Kerry:  Like Agent Smith in The Matrix.

Adrian:  You absolutely got it. I guess I’ll steal your thunder here. We’re going to go, “What do we do about that?” To me, it comes back to this idea that projects succeed or fail because of what happens both inside the project and what is happening in the organizational hinterland around them. If you have an organizational hinterland which is not supportive of project type working… I mean, how many project professionals looking at this fantastic podcast have to battle every day with the organization in some way, shape, or form to keep their projects running and just keep them alive? 

I don’t see the same thing happening on a production line, with just in time, assuming the supply chain is working properly. Then everything happens. You have to manage it for performance and throughput and teams, and all the other stuff, but basically the operation is set up to operate.
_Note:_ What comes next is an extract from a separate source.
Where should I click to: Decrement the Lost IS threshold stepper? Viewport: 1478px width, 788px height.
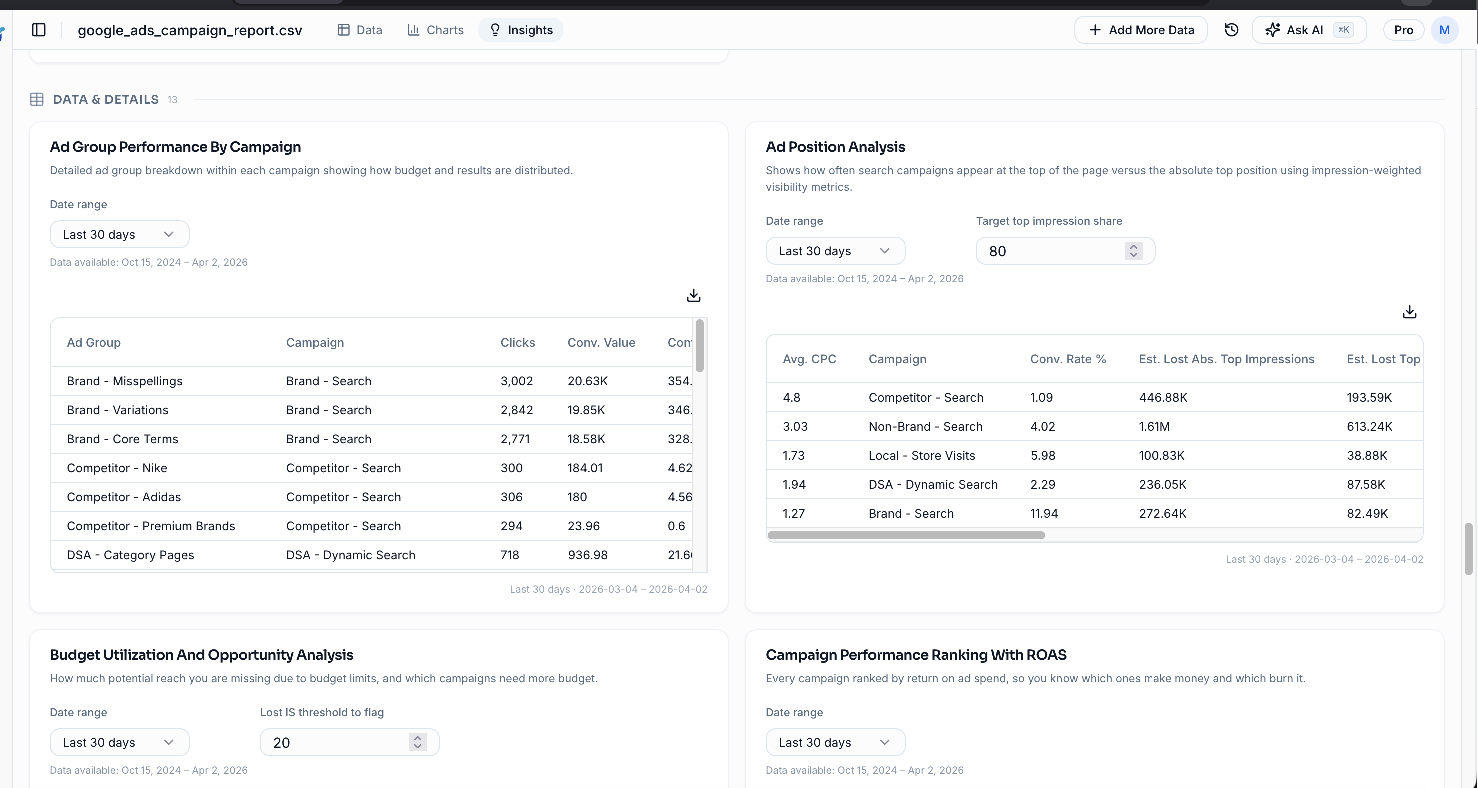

With projects, the operation is set up to stop them operating. Therefore, what organizations need to do is to adapt themselves to being supportive of project ways of working and how they resource them, how they govern them, how they lead them, etcetera.

Kerry:  What about pet projects that you really wish would go away? Like somebody wants you to make 100 copies of their DVD that aired on public television 15 years ago, and you can’t see what it has to do with anything you should be working on.
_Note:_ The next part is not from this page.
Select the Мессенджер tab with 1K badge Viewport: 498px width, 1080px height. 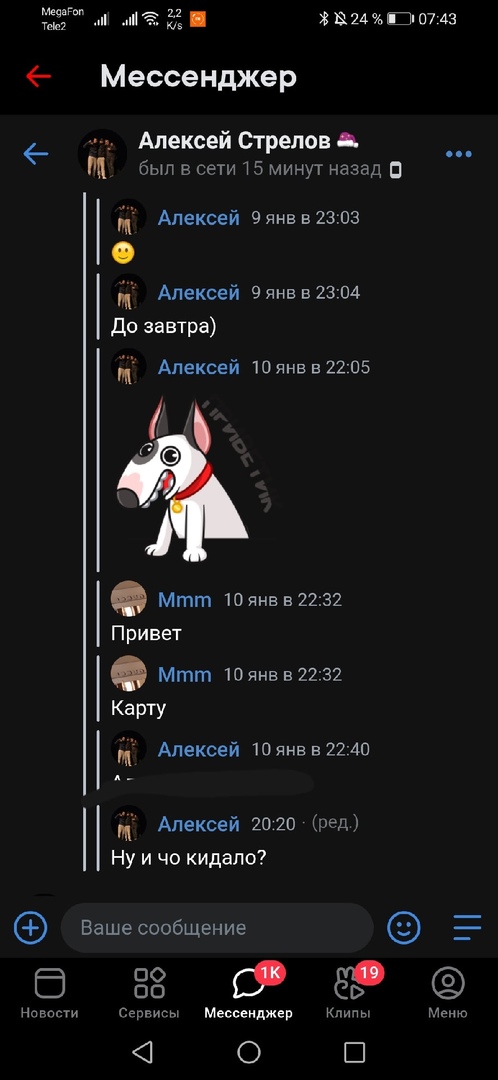tap(249, 993)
Adrian:  Some years ago, one of my stints working in central government in the UK, I was asked to set up what was then called the Center of Excellence in a very big government department for building a really good professional project management capability, including portfolio management. That of course included managing the massive multi-billion-pound change budget. The board were strongly behind this, they were great sponsors for rolling this out. 

Everything was all tickety-boo until about three months into a financial year when I was at a board meeting and I was presenting back on progress of the portfolio, when one of the board members piped up and said, “I’ve got this project that I want us to do.” I kind of went, “Yeah? That’s fine. What is it that we’re going to drop from the portfolio in order to fund your project, and how do we justify that?” 

They said, “Oh no, we’re just going to do it.” No. This is your budget. You’ve decided what it’s going to be spent on. We have a cake of a certain size. What are you going to have delay or fall out to do your project? Then it kind of came home to them what this all meant, and the pet project disappeared.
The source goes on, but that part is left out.